_Material shown_
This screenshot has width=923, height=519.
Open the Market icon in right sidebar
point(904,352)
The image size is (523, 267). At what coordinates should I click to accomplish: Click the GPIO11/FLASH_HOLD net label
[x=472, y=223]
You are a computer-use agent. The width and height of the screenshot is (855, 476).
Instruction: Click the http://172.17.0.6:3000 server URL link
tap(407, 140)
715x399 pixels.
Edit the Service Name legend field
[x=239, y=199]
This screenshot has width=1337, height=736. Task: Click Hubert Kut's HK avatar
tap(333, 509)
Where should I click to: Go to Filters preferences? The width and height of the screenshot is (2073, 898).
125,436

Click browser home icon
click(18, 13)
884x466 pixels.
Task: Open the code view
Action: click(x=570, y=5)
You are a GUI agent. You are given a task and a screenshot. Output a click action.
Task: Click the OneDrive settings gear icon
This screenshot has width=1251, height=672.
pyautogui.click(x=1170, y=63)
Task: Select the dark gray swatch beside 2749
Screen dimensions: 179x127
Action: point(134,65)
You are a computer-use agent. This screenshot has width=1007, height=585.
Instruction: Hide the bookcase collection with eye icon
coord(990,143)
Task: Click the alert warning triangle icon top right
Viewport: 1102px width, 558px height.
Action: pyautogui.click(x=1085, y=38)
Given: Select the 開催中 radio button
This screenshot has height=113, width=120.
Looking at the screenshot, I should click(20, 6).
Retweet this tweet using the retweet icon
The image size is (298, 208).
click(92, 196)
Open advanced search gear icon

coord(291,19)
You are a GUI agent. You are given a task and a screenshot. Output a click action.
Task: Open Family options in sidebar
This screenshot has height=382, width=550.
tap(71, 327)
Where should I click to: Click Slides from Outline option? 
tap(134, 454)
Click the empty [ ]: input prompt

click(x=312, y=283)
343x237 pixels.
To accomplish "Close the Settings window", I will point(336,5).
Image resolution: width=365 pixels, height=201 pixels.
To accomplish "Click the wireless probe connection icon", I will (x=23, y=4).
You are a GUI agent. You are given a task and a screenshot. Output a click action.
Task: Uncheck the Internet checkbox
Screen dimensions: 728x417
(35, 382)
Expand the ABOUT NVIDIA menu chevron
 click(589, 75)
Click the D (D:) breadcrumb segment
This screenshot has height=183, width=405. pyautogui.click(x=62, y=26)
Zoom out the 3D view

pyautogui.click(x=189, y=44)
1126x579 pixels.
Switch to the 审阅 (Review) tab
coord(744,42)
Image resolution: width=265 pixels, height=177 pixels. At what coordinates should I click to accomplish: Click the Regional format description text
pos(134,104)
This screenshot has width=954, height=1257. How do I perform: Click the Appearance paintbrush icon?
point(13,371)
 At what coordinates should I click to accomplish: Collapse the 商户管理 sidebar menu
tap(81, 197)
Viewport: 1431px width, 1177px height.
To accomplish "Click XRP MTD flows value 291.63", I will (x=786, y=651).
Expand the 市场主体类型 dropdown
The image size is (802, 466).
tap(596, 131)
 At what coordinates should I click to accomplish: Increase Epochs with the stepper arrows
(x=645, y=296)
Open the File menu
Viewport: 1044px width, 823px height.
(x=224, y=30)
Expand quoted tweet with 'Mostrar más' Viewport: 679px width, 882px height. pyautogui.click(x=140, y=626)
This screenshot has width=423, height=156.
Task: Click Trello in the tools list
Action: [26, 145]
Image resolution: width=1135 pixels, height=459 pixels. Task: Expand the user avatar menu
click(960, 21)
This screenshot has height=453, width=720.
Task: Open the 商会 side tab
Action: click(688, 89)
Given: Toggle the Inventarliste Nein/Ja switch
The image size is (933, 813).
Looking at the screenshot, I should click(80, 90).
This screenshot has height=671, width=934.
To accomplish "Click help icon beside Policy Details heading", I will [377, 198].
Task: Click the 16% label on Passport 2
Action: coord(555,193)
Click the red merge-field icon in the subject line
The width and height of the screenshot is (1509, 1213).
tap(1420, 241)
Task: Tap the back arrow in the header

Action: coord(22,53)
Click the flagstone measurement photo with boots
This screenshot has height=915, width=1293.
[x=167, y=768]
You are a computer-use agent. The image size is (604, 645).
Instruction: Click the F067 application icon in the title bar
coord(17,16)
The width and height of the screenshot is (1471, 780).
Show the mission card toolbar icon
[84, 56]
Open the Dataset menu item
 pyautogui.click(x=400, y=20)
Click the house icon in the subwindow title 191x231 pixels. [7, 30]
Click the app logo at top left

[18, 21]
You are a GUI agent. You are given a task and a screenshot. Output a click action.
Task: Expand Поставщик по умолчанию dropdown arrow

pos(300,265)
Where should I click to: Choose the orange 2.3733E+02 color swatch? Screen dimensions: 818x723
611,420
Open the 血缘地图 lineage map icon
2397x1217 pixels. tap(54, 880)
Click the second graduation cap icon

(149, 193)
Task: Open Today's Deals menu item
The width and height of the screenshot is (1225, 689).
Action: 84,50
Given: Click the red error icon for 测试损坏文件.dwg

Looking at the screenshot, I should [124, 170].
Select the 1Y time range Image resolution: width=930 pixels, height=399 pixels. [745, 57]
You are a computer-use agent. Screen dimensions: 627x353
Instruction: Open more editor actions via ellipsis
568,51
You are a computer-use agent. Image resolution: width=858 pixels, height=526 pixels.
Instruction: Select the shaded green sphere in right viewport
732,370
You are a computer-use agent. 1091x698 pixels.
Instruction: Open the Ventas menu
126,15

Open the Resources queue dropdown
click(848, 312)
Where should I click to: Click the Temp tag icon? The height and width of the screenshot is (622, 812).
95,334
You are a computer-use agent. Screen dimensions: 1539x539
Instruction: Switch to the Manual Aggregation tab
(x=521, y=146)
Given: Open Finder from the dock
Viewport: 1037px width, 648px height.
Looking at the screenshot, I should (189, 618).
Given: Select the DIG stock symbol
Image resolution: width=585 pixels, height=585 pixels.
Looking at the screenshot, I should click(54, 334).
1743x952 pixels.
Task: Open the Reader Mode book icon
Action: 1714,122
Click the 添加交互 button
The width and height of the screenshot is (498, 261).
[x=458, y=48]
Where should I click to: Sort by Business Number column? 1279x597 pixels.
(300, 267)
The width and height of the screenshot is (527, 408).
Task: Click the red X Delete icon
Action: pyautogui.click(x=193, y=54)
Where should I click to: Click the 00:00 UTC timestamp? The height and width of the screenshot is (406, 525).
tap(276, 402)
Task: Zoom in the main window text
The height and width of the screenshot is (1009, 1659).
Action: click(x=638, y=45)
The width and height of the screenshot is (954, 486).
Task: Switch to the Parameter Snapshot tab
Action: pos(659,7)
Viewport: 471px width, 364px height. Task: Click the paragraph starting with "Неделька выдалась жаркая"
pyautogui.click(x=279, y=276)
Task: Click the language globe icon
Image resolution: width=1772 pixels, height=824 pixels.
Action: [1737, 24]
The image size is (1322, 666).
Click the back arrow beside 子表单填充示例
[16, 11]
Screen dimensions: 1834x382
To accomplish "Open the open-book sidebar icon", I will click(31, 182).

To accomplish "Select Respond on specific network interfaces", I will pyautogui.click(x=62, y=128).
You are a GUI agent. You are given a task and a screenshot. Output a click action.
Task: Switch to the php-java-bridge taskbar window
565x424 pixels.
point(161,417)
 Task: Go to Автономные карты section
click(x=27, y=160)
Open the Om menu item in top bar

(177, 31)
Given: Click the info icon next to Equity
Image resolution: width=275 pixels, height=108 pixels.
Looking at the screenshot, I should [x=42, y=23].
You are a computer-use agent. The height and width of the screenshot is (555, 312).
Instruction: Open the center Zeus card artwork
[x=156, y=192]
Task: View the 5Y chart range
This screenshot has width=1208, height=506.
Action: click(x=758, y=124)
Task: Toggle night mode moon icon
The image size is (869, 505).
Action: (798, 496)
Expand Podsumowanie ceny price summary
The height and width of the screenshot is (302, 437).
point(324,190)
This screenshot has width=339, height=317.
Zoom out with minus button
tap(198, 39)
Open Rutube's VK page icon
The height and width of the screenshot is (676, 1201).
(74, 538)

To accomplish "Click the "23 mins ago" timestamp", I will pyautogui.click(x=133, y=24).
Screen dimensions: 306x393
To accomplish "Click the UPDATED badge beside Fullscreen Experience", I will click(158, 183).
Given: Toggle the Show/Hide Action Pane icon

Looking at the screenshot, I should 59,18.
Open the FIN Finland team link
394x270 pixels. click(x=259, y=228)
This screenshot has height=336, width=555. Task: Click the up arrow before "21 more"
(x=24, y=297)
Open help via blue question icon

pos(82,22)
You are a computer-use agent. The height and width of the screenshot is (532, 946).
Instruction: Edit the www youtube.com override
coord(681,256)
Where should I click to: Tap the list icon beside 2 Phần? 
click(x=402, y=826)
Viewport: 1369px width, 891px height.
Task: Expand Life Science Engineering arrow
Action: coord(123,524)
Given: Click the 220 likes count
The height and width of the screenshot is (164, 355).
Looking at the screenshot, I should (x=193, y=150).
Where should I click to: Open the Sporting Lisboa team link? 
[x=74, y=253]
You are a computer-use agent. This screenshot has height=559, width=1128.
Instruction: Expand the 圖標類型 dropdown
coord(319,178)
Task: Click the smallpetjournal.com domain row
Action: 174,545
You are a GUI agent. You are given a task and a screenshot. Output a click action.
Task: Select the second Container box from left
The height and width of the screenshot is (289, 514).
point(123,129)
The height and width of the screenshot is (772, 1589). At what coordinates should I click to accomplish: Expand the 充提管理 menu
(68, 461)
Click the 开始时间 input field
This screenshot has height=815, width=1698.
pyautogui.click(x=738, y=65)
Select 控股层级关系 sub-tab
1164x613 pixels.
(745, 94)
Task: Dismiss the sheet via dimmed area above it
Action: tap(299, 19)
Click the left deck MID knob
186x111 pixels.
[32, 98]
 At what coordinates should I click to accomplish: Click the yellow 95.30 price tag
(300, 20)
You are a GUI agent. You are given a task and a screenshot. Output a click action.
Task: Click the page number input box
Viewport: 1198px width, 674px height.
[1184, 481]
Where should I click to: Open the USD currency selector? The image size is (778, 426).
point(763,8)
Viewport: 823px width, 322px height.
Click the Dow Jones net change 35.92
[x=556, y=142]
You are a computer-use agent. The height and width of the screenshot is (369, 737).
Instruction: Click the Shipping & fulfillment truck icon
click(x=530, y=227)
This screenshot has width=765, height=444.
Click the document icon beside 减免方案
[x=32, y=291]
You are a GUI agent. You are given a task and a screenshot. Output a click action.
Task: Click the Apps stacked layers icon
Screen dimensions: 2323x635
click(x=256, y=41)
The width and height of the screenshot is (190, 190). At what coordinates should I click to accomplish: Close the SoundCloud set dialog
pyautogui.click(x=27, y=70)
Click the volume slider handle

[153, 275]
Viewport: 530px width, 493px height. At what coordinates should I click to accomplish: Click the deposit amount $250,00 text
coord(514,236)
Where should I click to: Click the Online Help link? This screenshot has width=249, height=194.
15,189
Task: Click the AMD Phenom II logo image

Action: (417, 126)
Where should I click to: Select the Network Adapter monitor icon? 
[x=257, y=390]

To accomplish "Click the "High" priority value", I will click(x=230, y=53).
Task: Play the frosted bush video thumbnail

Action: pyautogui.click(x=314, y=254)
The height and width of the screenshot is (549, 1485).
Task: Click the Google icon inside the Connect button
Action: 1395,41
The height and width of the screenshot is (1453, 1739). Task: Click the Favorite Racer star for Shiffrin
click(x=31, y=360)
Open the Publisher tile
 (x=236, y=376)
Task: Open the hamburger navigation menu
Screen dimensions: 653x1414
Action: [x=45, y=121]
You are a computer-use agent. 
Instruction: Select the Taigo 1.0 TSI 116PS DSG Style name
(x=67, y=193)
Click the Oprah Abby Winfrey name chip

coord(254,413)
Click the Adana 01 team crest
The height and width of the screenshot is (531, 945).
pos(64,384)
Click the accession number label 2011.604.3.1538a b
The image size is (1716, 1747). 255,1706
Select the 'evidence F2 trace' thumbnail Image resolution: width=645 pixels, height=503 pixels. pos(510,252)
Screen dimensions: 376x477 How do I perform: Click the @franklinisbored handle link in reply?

_Goal_
Rewrite everything in the data from the line containing "Where should I click to: Click the Online" down to and including the line containing "will click(x=230, y=53)." as a numbered list, leaving out any blank lines.

_Task answer_
1. Where should I click to: Click the Online Help link? This screenshot has width=249, height=194.
2. 15,189
3. Task: Click the AMD Phenom II logo image
4. Action: (417, 126)
5. Where should I click to: Select the Network Adapter monitor icon? 
6. [x=257, y=390]
7. To accomplish "Click the "High" priority value", I will click(x=230, y=53).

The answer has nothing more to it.